Objective. Collect every line of the records that contains the word "Privatumo" and reproduce each of those lines in full.
*** Data supplied
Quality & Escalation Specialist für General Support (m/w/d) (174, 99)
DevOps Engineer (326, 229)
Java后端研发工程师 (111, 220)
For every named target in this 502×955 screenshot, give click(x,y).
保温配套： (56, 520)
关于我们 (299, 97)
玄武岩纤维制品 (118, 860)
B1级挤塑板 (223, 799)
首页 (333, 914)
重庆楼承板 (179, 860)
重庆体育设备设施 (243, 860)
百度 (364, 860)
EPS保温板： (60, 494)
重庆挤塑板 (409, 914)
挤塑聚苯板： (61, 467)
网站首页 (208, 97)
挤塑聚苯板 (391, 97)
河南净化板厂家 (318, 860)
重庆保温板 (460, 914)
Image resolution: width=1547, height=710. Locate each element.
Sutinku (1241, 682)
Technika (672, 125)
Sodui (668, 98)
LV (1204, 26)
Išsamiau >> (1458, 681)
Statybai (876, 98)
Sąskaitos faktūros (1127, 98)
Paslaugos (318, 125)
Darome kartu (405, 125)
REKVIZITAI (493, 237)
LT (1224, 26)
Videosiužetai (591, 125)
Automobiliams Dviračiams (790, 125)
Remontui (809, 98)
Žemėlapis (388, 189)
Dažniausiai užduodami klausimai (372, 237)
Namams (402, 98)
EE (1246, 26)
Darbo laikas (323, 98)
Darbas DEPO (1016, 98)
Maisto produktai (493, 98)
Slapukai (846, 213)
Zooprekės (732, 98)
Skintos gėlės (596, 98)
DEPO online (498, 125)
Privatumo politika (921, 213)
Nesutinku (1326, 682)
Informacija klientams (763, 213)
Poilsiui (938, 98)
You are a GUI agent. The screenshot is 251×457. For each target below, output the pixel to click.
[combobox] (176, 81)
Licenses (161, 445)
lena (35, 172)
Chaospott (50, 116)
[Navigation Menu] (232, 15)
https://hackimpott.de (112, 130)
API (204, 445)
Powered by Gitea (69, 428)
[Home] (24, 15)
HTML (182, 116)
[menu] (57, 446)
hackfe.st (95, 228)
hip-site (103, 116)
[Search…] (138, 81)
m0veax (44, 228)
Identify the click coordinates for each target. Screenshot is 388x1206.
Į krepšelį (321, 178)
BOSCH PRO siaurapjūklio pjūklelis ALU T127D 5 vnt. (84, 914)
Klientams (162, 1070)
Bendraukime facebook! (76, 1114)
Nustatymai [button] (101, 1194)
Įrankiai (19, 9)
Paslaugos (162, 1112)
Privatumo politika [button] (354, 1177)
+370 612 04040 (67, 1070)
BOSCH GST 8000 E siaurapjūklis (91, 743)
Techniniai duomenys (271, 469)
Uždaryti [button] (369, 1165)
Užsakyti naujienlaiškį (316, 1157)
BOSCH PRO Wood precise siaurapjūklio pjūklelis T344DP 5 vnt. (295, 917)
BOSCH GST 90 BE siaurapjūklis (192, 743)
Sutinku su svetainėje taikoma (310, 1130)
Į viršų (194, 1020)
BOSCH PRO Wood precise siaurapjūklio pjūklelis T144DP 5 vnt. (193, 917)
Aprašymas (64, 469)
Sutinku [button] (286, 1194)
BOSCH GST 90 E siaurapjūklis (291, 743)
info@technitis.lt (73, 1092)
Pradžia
******
Worked solution.
Privatumo politika (921, 213)
Privatumo politika [button] (354, 1177)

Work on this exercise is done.